Almost all high-profile mobile devices use a version of ARM’s microprocessor. Samsung, Texas Instruments, and Qualcomm compete to get their chips on different devices, and Apple now makes their own, but all of them license their tech from ARM. Now ARM has announced their next-generation Cortex chip, the A-15, and it’s a doozy.
The new chip was announced at a press conference last night in San Francisco. Eric Schorn, ARM’s vice president of marketing, said, “Today is the biggest thing that has happened to ARM, period.” The chips, which will support up to four processing cores, should appear in consumer devices sometime in 2012.
The big breakthrough for the Cortex A-15 is virtualization. For instance, Samsung’s new Orion chip, which is based on ARM’s Cortex A-9, can send different video images to multiple screens. The A-15 can actually support different operating systems or virtual appliances on those screens. So when VMWare Fusion finally hits your iPad, it might really have something to work with.

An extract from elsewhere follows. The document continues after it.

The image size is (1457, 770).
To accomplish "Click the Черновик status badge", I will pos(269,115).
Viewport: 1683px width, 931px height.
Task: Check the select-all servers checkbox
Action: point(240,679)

Hardware virtualization has traditionally been the hallmark of chips designed to power servers, which frequently have to support different environments; with this chip, ARM is bringing a little bit of the server’s versatility to the smartphone, and (it hopes), some of the power-conserving elements of smartphone chips to servers.
Finally, there’s the markets everywhere in between: tablets, laptops, and home media servers, among others. Om Malik calls the A-15 “a tiny chip with superpowers.” That might not be far off.